_Stated goal 1_
In the soil carbon passage below, what kind of function can represent the relationship between soil bulk density and SOCC?
_Stated goal 2_
Reproduce the stretch of the soil carbon passage from "2. In depth" through "correlation (p < 0.01)".
_Stated goal 3_
Write the next part of the passage on soil carbon and land use, picking up at its final line.

_Reading passage_
These spatial distribution differences about the catchment have a close relationship with
factors such as the terrain, land use and human activity. The situation of SOC spatial
distribution can be directly reflected by ordinary Kriging interpolation.
2. In depth of 0-100cm, the content and density of SOC and TN are as follows: shrub >
forest > grassland > farmland, and the soil bulk density is in the order: farmland > grassland >
forest > shrub. The soil bulk density of farmland in each layer is significantly higher than
that of other land use type. The depth is not obvious effect on soil bulk density. The
relationship between the soil bulk density and SOCC can be represented by a power function.
Under different land use types, there are extremely significant linear correlation (p < 0.01)

_Excerpted data_
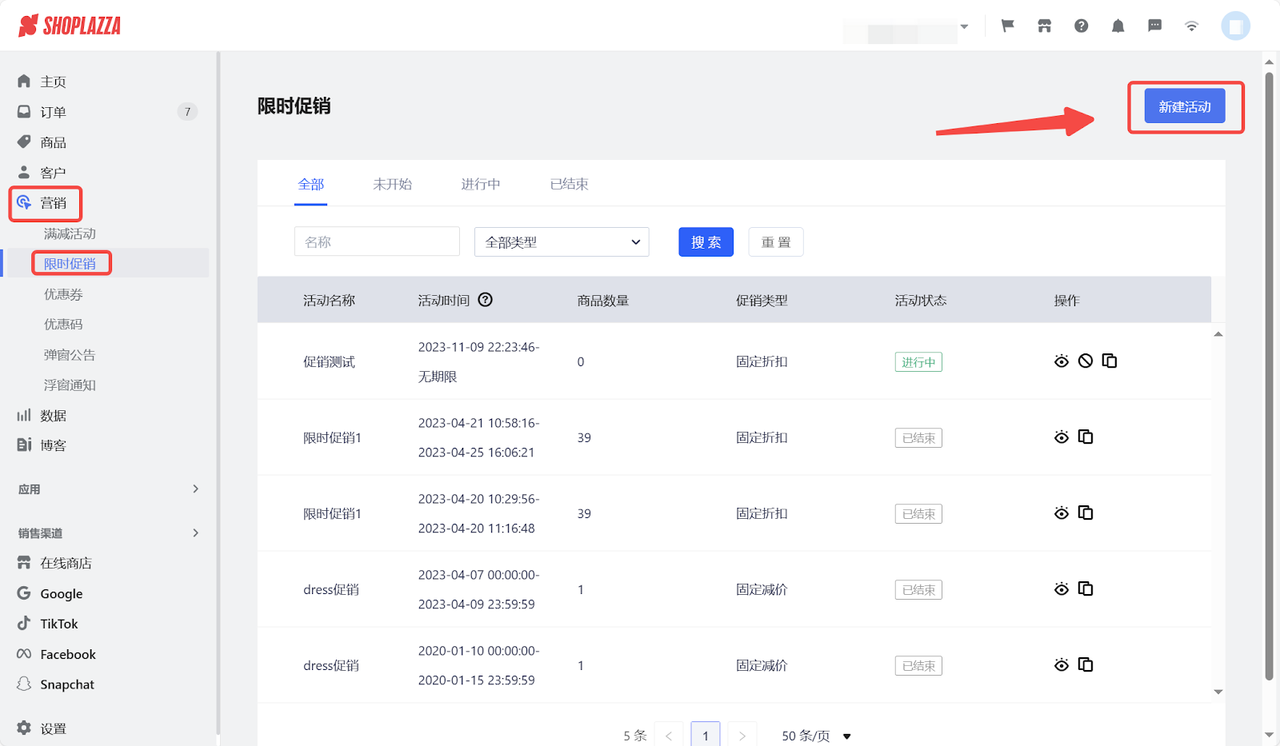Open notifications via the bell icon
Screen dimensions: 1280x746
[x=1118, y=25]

...

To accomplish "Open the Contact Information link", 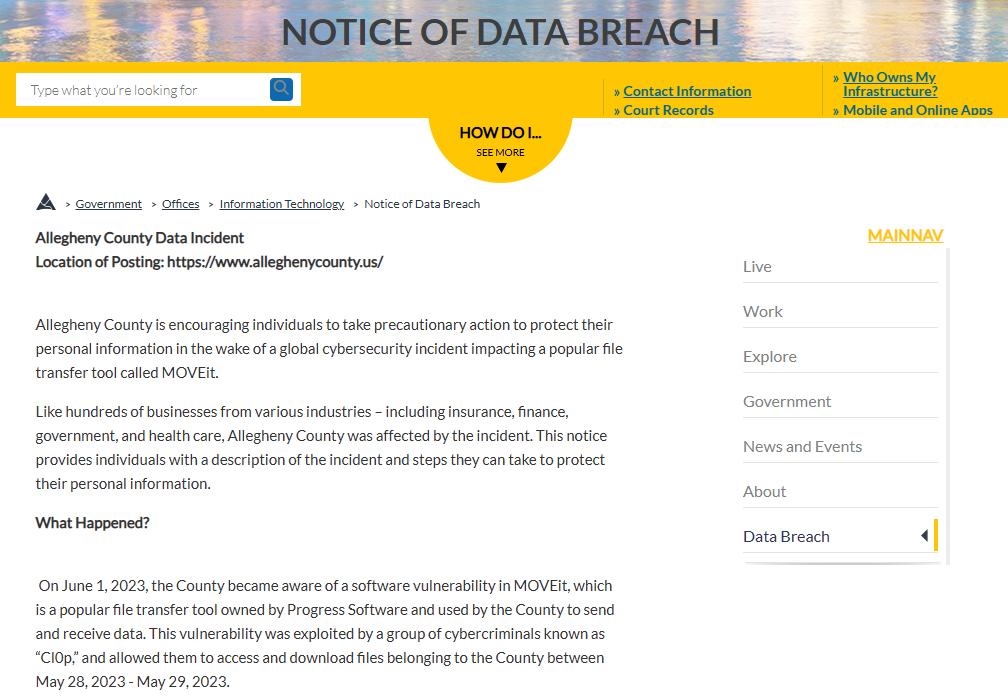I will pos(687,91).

_Expected output 1_
A power function.

_Expected output 2_
2. In depth of 0-100cm, the content and density of SOC and TN are as follows: shrub >
forest > grassland > farmland, and the soil bulk density is in the order: farmland > grassland >
forest > shrub. The soil bulk density of farmland in each layer is significantly higher than
that of other land use type. The depth is not obvious effect on soil bulk density. The
relationship between the soil bulk density and SOCC can be represented by a power function.
Under different land use types, there are extremely significant linear correlation (p < 0.01)

_Expected output 3_
between SOC and TN. From big to small, The C/N is in the order: forest > shrub > farmland >
grassland. C/N of grassland, forest and farmland decreases with the increase of soil depth,
but that of shrub is not obvious. SOCC of 8° -15° slope is significantly higher than that of
other slope (p > 0.05), while < 5° slope significantly lower than other slope. TNC of 15°-25°
slope is significantly lower than that of other slope, and the difference between other slopes
is not significant. SOCC and TNC in different aspects are shown as: cloudy slope > sunny
slope > half sunny slope > half cloudy slope. It is showed the similar trends that SOCC and
TNC vary with the change of altitude: with the increase of altitude, first increased, and then
decreased. In vertical direction, the average level is higher for the profile distribution of
SOCC and TNC above 60 cm, and the trend reduced with the increase of the depth is
obvious. The average SOCC and TNC below 60 cm are low and stable.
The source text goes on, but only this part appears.